• [Exercise details]: All of the data below is to be returned unaltered.

(Saved data entries)

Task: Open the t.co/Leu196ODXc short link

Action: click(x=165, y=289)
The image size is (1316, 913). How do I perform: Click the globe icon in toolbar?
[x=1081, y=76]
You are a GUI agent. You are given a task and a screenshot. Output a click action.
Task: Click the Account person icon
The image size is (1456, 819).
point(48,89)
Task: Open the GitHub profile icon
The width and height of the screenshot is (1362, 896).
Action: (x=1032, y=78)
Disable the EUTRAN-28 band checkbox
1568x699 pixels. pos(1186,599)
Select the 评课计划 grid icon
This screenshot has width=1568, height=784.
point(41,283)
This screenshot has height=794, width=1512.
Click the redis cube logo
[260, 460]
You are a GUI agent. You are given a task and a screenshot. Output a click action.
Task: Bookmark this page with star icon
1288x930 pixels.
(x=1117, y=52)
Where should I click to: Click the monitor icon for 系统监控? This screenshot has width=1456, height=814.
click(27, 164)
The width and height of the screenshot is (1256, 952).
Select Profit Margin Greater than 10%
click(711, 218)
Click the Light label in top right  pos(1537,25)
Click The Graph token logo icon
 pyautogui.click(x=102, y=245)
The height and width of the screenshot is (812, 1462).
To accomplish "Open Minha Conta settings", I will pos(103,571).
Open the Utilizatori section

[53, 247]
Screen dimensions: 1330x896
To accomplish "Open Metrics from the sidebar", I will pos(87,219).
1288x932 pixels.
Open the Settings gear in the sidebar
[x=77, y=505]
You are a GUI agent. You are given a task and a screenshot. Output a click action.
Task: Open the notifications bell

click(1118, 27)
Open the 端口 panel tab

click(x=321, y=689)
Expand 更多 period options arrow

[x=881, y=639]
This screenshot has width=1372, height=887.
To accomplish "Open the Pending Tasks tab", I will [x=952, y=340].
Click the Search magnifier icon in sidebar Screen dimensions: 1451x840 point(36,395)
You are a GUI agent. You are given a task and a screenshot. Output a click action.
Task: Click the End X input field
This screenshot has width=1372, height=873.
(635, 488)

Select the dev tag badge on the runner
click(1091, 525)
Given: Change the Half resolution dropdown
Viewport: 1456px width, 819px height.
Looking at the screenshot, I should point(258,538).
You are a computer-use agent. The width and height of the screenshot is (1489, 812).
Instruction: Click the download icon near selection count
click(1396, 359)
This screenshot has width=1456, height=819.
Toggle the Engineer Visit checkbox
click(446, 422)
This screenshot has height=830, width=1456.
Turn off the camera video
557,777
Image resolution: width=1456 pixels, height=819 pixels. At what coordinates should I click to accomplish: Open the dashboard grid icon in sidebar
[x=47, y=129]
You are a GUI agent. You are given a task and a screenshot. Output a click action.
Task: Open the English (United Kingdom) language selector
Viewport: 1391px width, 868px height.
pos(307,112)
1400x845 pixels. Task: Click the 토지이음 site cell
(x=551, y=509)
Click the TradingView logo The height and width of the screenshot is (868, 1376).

• [Result below]:
Task: Open the t.co/Leu196ODXc short link

Action: click(x=165, y=289)
The image size is (1316, 913). How do I perform: Click the globe icon in toolbar?
[x=1081, y=76]
You are a GUI agent. You are given a task and a screenshot. Output a click action.
Task: Click the Account person icon
The image size is (1456, 819).
point(48,89)
Task: Open the GitHub profile icon
The width and height of the screenshot is (1362, 896).
Action: (x=1032, y=78)
Disable the EUTRAN-28 band checkbox
1568x699 pixels. pos(1186,599)
Select the 评课计划 grid icon
This screenshot has width=1568, height=784.
point(41,283)
This screenshot has height=794, width=1512.
Click the redis cube logo
[260, 460]
You are a GUI agent. You are given a task and a screenshot. Output a click action.
Task: Bookmark this page with star icon
1288x930 pixels.
(x=1117, y=52)
Where should I click to: Click the monitor icon for 系统监控? This screenshot has width=1456, height=814.
click(27, 164)
The width and height of the screenshot is (1256, 952).
Select Profit Margin Greater than 10%
click(711, 218)
Click the Light label in top right  pos(1537,25)
Click The Graph token logo icon
 pyautogui.click(x=102, y=245)
The height and width of the screenshot is (812, 1462).
To accomplish "Open Minha Conta settings", I will pos(103,571).
Open the Utilizatori section

[53, 247]
Screen dimensions: 1330x896
To accomplish "Open Metrics from the sidebar", I will pos(87,219).
1288x932 pixels.
Open the Settings gear in the sidebar
[x=77, y=505]
You are a GUI agent. You are given a task and a screenshot. Output a click action.
Task: Open the notifications bell

click(1118, 27)
Open the 端口 panel tab

click(x=321, y=689)
Expand 更多 period options arrow

[x=881, y=639]
This screenshot has width=1372, height=887.
To accomplish "Open the Pending Tasks tab", I will [x=952, y=340].
Click the Search magnifier icon in sidebar Screen dimensions: 1451x840 point(36,395)
You are a GUI agent. You are given a task and a screenshot. Output a click action.
Task: Click the End X input field
This screenshot has width=1372, height=873.
(635, 488)

Select the dev tag badge on the runner
click(1091, 525)
Given: Change the Half resolution dropdown
Viewport: 1456px width, 819px height.
Looking at the screenshot, I should point(258,538).
You are a computer-use agent. The width and height of the screenshot is (1489, 812).
Instruction: Click the download icon near selection count
click(1396, 359)
This screenshot has width=1456, height=819.
Toggle the Engineer Visit checkbox
click(446, 422)
This screenshot has height=830, width=1456.
Turn off the camera video
557,777
Image resolution: width=1456 pixels, height=819 pixels. At what coordinates should I click to accomplish: Open the dashboard grid icon in sidebar
[x=47, y=129]
You are a GUI agent. You are given a task and a screenshot. Output a click action.
Task: Open the English (United Kingdom) language selector
Viewport: 1391px width, 868px height.
pos(307,112)
1400x845 pixels. Task: Click the 토지이음 site cell
(x=551, y=509)
Click the TradingView logo The height and width of the screenshot is (868, 1376).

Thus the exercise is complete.